Oldenburg - Schon damals an der Uni hätten sie als Studenten viel über Lessings Trauerspiel „Emilia Galotti“ diskutiert. „Aber machen wollte das keiner“, erinnert sich Julia Wissert (30). So vieldeutig und perfekt sei ihnen die Konstruktion dieser „Parabel über das Leben“ erschienen, „die wie eine Kristallkugel ist, bei der man nach der Seele suchen und sich etwas Gutes überlegen muss“.

Seither sind einige Jahre vergangen. Julia Wissert ist mittlerweile Regisseurin und setzt nun Lessings Trauerspiel am Oldenburgischen Staatstheater in Szene. Auf der Bühne trifft sie dabei mit Johannes Lange und Diana Ebert zwei ehemalige Studienkollegen vom Mozarteum in Salzburg wieder, die als Prinz und Gräfin Orsina mitwirken. Am Sonnabend ist Premiere.

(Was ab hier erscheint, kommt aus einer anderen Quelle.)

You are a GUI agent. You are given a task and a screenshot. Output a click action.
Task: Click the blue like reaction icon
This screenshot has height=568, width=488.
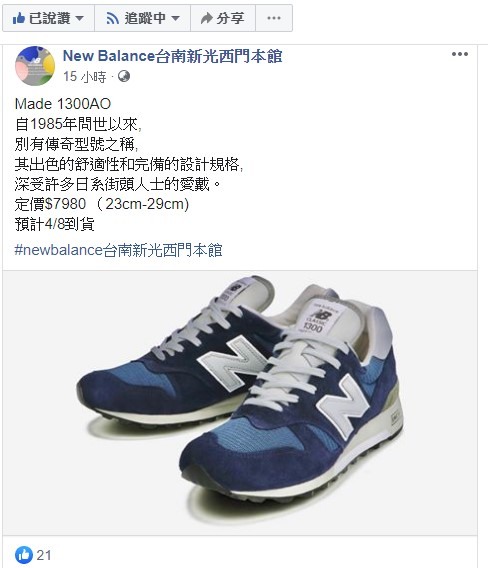tap(24, 555)
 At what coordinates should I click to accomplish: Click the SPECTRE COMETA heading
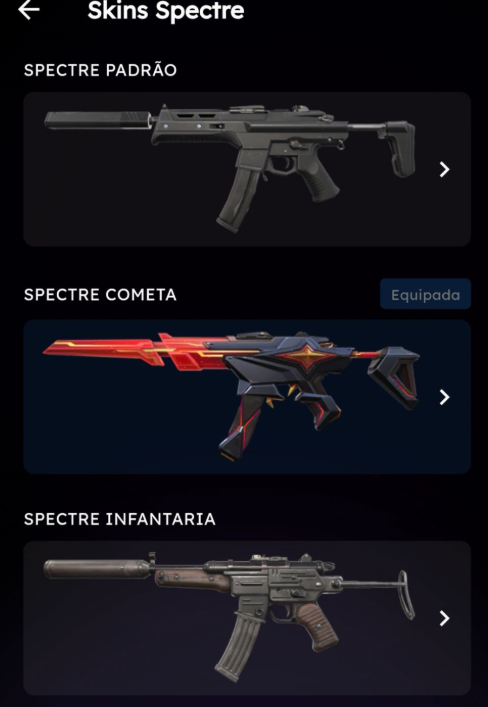pyautogui.click(x=100, y=295)
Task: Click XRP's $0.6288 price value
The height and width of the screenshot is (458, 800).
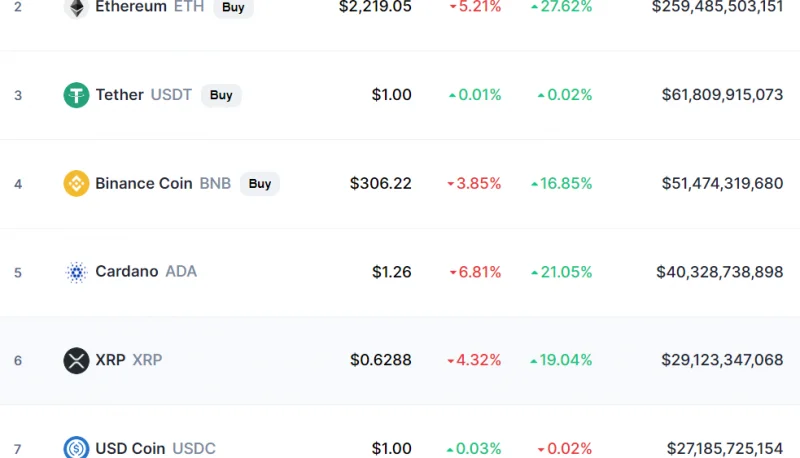Action: (381, 360)
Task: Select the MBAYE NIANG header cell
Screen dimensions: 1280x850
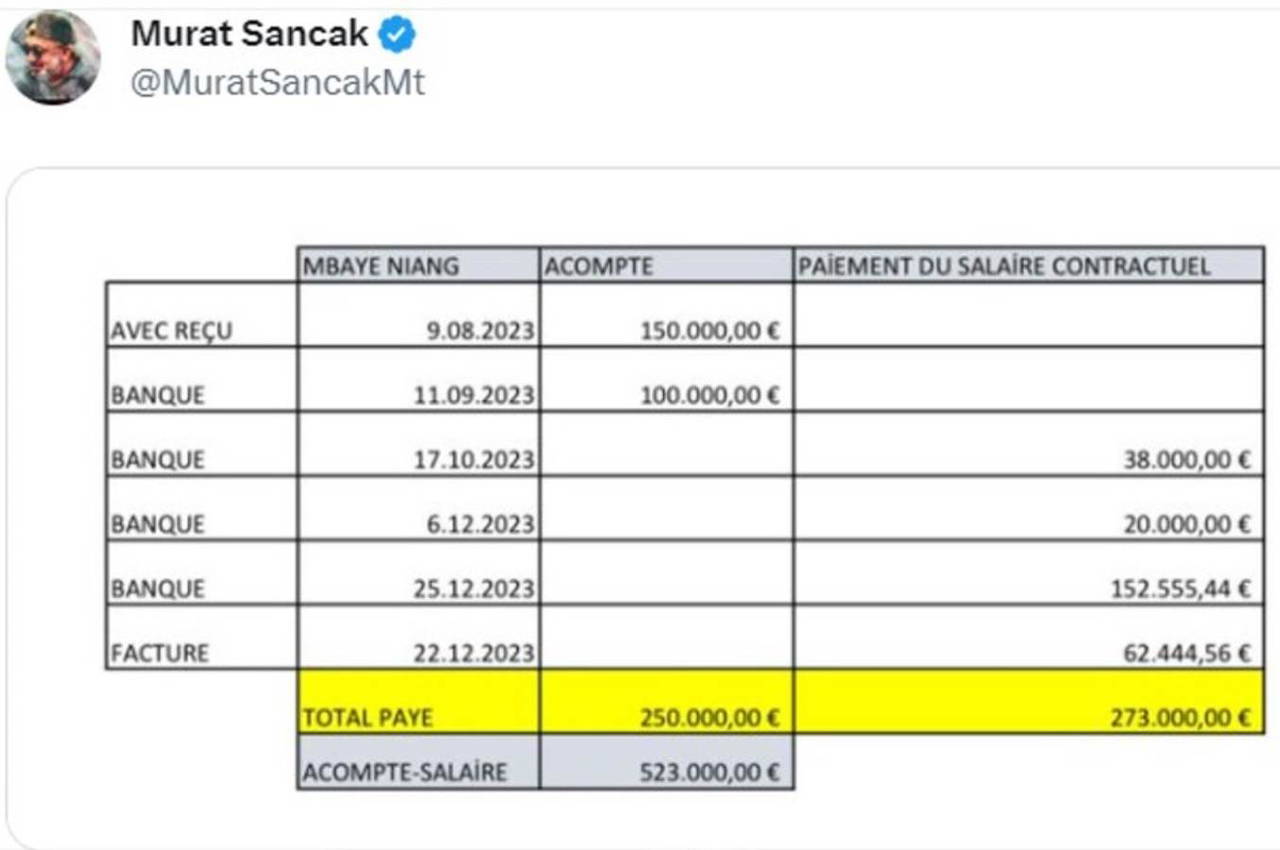Action: (381, 266)
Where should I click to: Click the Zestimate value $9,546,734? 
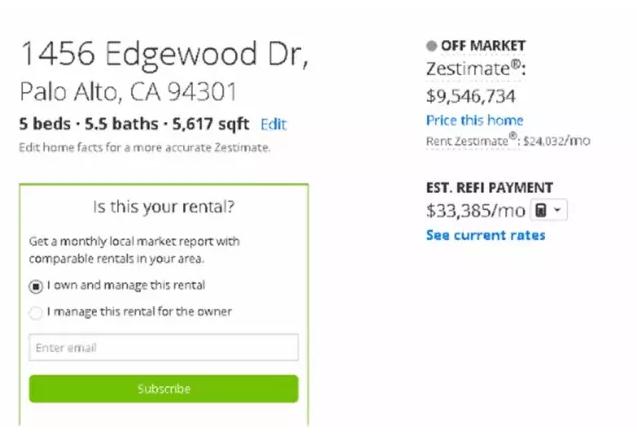(x=471, y=97)

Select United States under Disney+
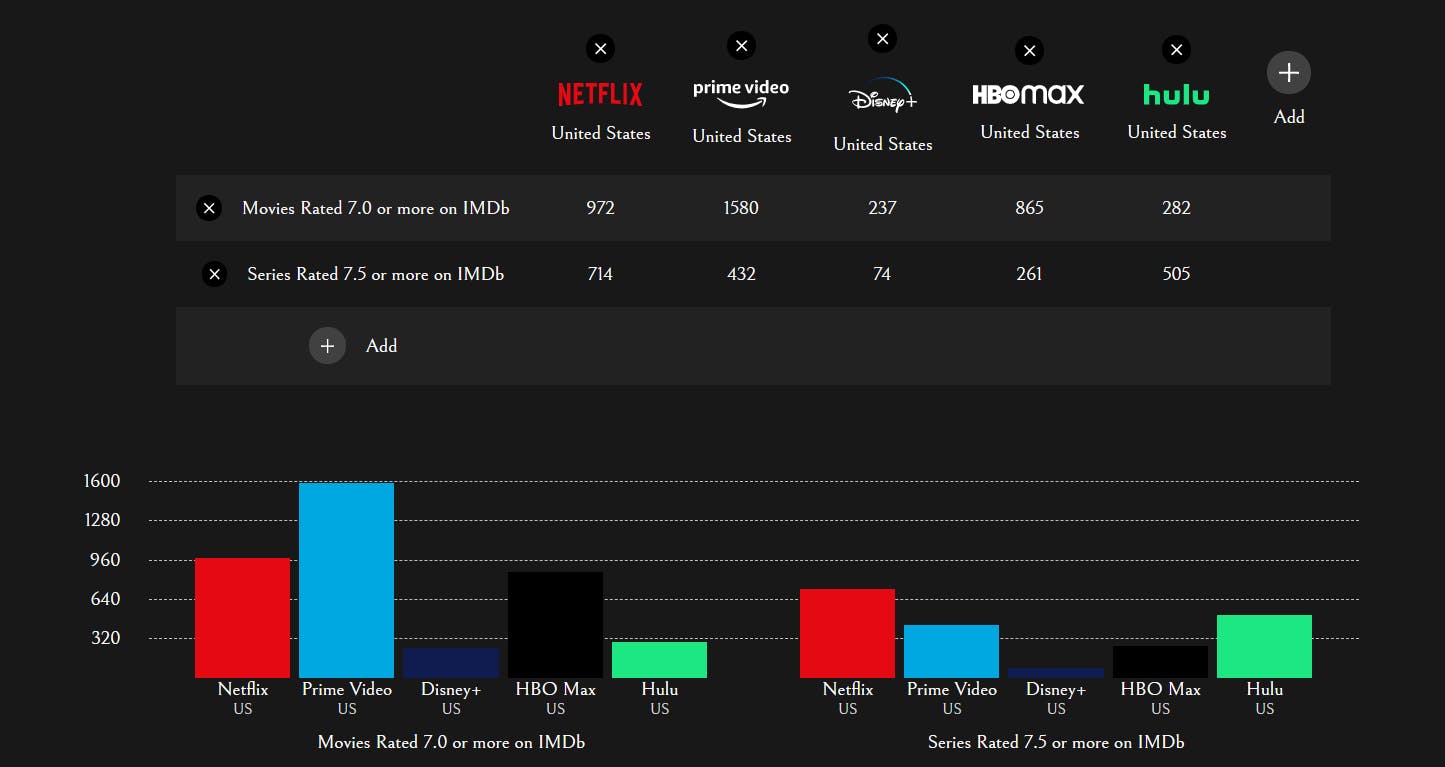click(883, 144)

Den Oldenburgern ist Julia Wissert, die in Berlin lebt, keine Unbekannte. Zwei Jahre arbeitete die gebürtige Freiburgerin bereits als Regieassistentin am Staatstheater und inszenierte das Jugendstück „Haram“ in der Exerzierhalle. Für ihre Inszenierung „Der Junge in der Tür“ am Staatstheater Wiesbaden erhielt sie den renommierten Kurt-Hübner Regiepreis, den sie in drei Wochen in Empfang nehmen wird.

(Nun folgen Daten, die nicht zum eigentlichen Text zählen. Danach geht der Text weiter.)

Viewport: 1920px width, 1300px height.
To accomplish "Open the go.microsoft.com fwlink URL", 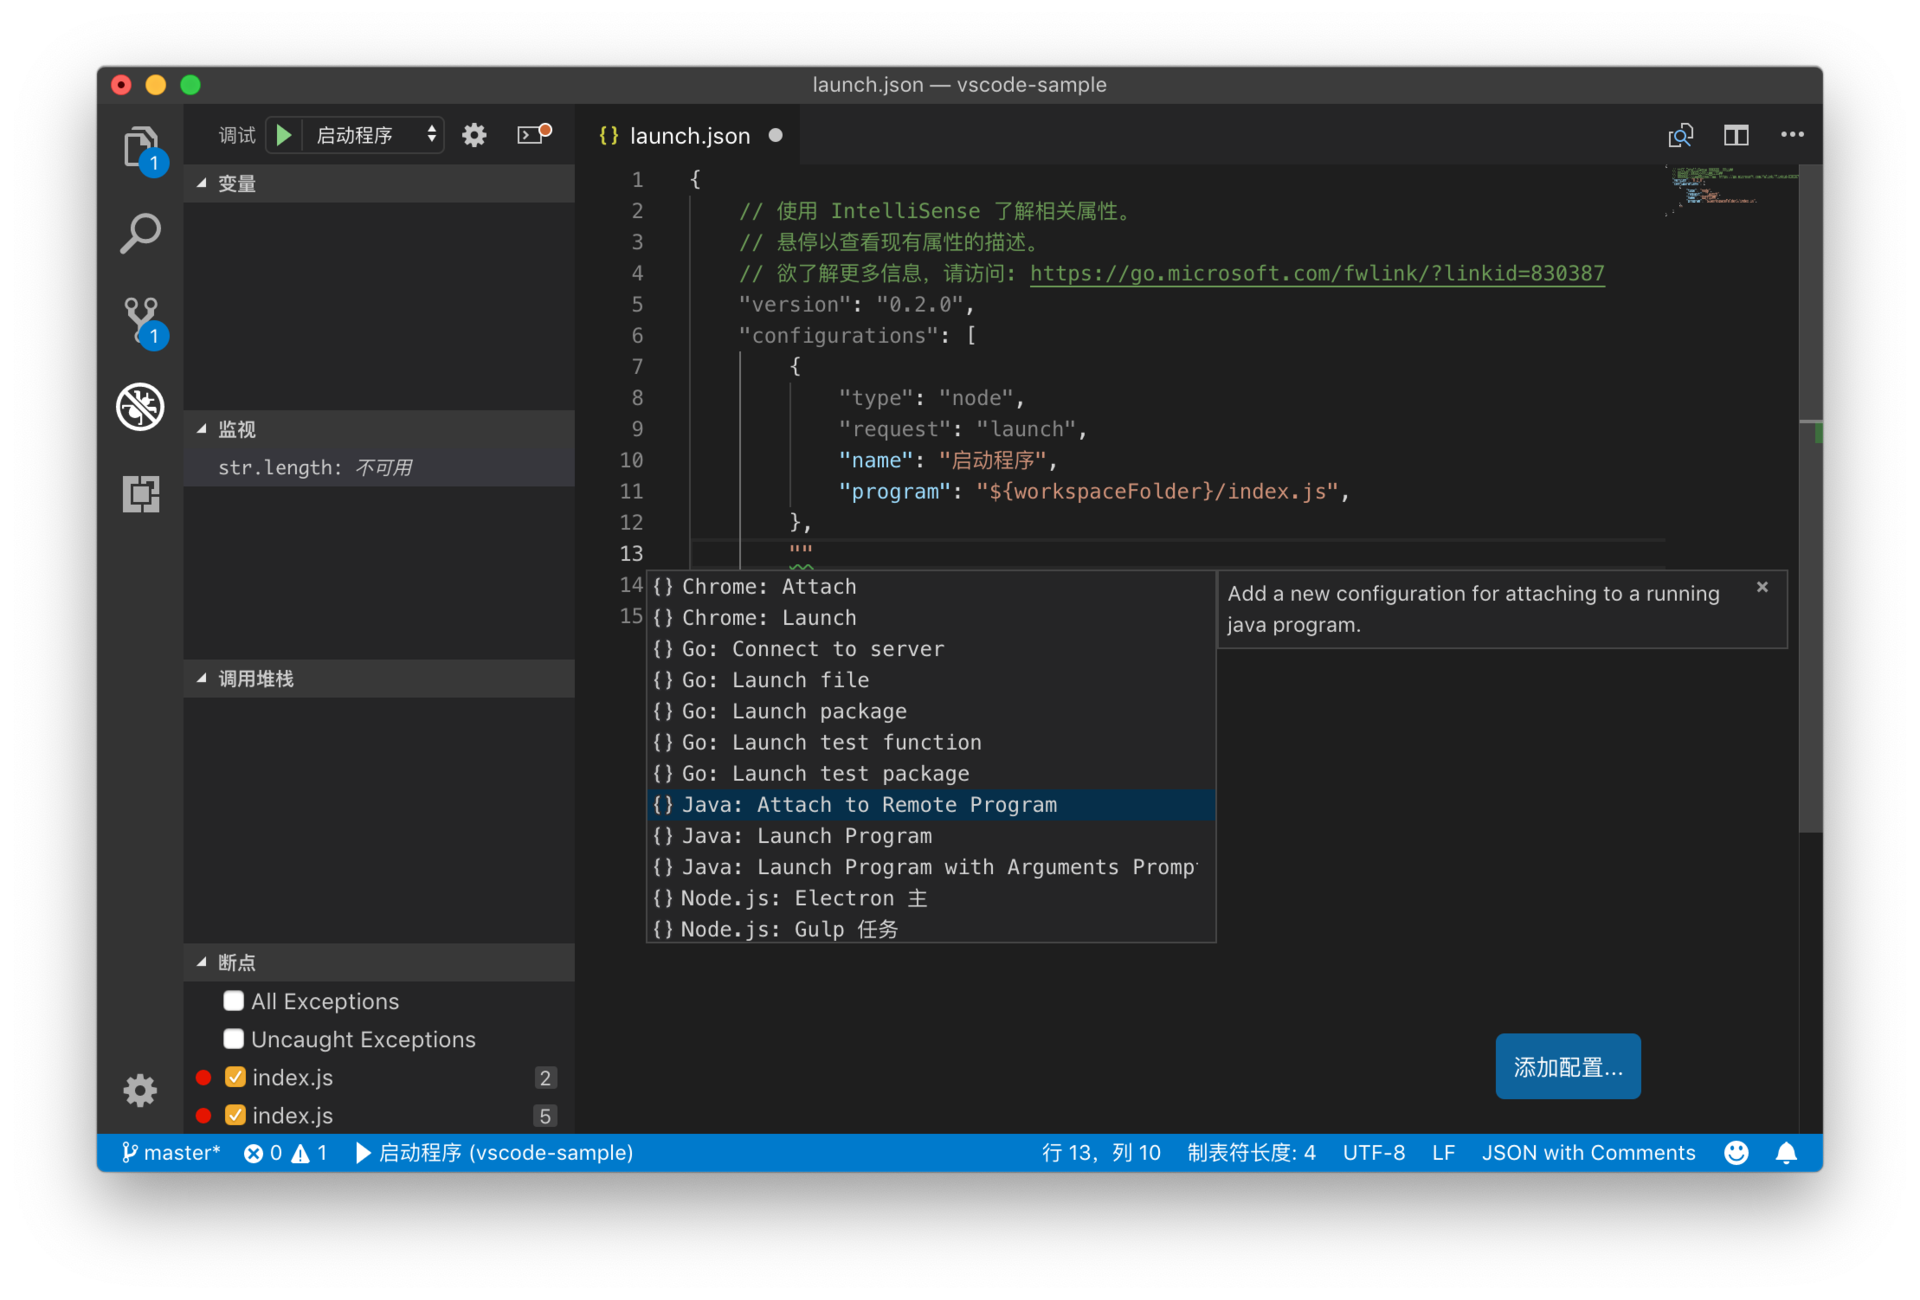I will tap(1316, 273).
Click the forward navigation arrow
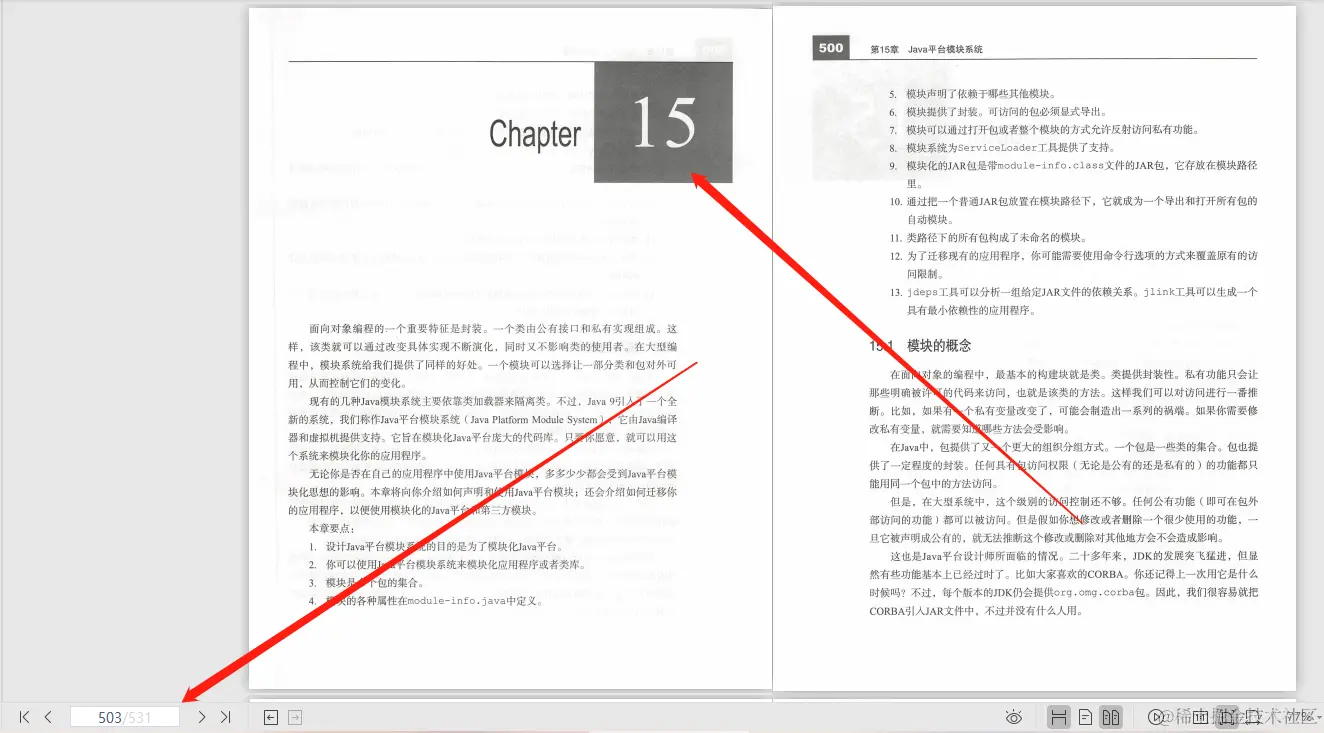1324x733 pixels. click(294, 716)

Bis dahin steht Lessings Trauerspiel auf ihrem Programm. Sprachlich hält sich Julia Wissert streng an Lessings Wortlaut aus dem 18. Jahrhundert. Das gefährliche Dreiecksspiel zwischen Emilia Galotti (Magdalena Höfner), ihrem Bräutigam, dem Grafen Appiani (Rajko Geith), und dem mit Gewalt um sie buhlenden Prinzen will sie in der heutigen Zeit verständlich machen.

Mit Emilia, deren Mutter Claudia Galotti (Nientje Schwabe) und der Gräfin Orsina sollen starke Frauen auf der Bühne stehen. Was die Männer betrifft, so „wollen wir sie nicht schwarz-weiß zeichnen, bürgerlich gegen willkürlich, sondern heutig, facettenreich und begehrenswert“, ergänzt Dramaturgin Daphne Ebner.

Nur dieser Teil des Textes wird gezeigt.